→ Что предстоит сделать
#1 Ответьте на вопросы по ветке форума о КПК:
(а) Какую модель КПК указал участник ScratchyClaws?
(б) С каким устройством участник Biser отождествляет Glofish?
(в) Для чего, по мнению Zabyl_pass, нужен КПК?
#2 Продолжите ветку форума о КПК, добавив сообщения после последнего.

== Текст для чтения

# Форум на русском языке  > Разное  > Опросы  >  А каким КПК вы пользуетесь? ( если имеется разумеется)

## Zabyl_pass

Сабж

----------

Надоело быть жертвой? Стань профи по информационной безопасности, получай самую свежую информацию об угрозах и средствах защиты от ведущего российского аналитического центра Anti-Malware.ru:

----------


## Surfer

"Не пользуюсь" тоже надо бы =)

----------


## Zabyl_pass

ну другое и есть это)

----------


## Biser

Glofish- это как я понимаю E-Ten!

----------


## Zabyl_pass

угу

----------


## ScratchyClaws

HP IPAQ hx2190b

----------


## Exxx

Не пользуюсь. Лично не знаю ни одного человека (из тех у кого есть кпк) кому он реально нужен. Для подавляющего большинства, самая полезная фича КПК - фигачить стилусом по разноцветным шарикам, ну и музыку слушать.

----------


## Макcим

Не пользуюсь

----------


## strawser

MIO

----------


## Zabyl_pass

вообще он нужен для работы, когда нет места для ноута. Лучше конечно брать UMPC но там и цена больше. А так кпк как мне кажется можно и поиграть и что-то сделать в ворде экселе и т.п

----------


## [500mhz]

ipaq 1940 аж стыдно)))

====
== Блок данных

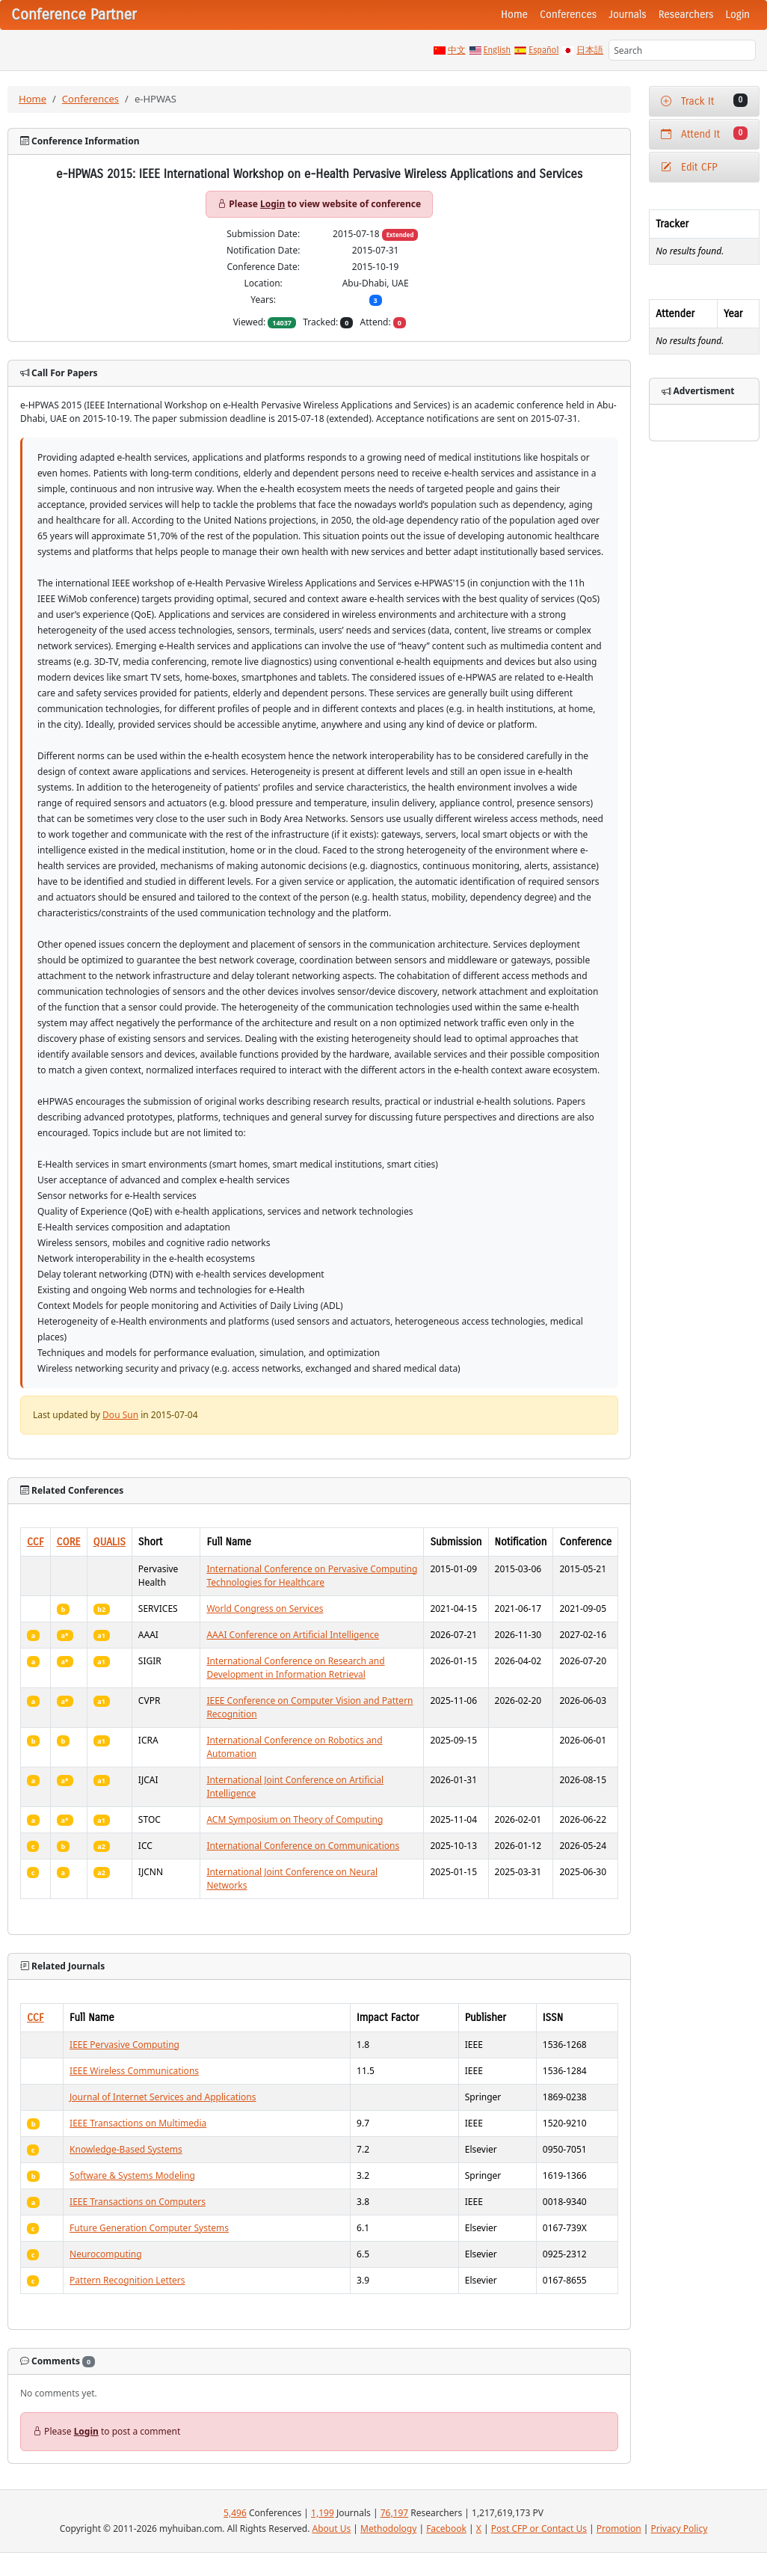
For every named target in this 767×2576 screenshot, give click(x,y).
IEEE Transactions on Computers (138, 2201)
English (497, 50)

====

→ Ответы по порядку
#1
(а) HP IPAQ hx2190b.
(б) С E-Ten.
(в) Для работы, когда нет места для ноутбука.

#2
----------


## GRom

Другое... смартфон i-Mate SP3i.

----------


## ScratchyClaws

> Не пользуюсь. Лично не знаю ни одного человека (из тех у кого есть кпк) кому он реально нужен. Для подавляющего большинства, самая полезная фича КПК - фигачить стилусом по разноцветным шарикам, ну и музыку слушать.


а как же чтение книг в haali reader? и просмотр фильмов...

----------


## Zabyl_pass

ну фильмы можно на том же айподе смотреть, книжки на псп читать гораздо удобнее. Да и формат djvu не воспринимает нормально ни одна программа на кпк.

----------


## ed13

Sony vaio ux180p, ни один КПК и рядом не валялся при почти таких же размерах...

----------


## ScratchyClaws

> ну фильмы можно на том же айподе смотреть, книжки на псп читать гораздо удобнее. Да и формат djvu не воспринимает нормально ни одна программа на кпк.


psp для чтения книг дороговата будет... (учитывая стоимость картриджей к ней)... по стастике на 1 проданную psp приходится 1,5-2 картриджа...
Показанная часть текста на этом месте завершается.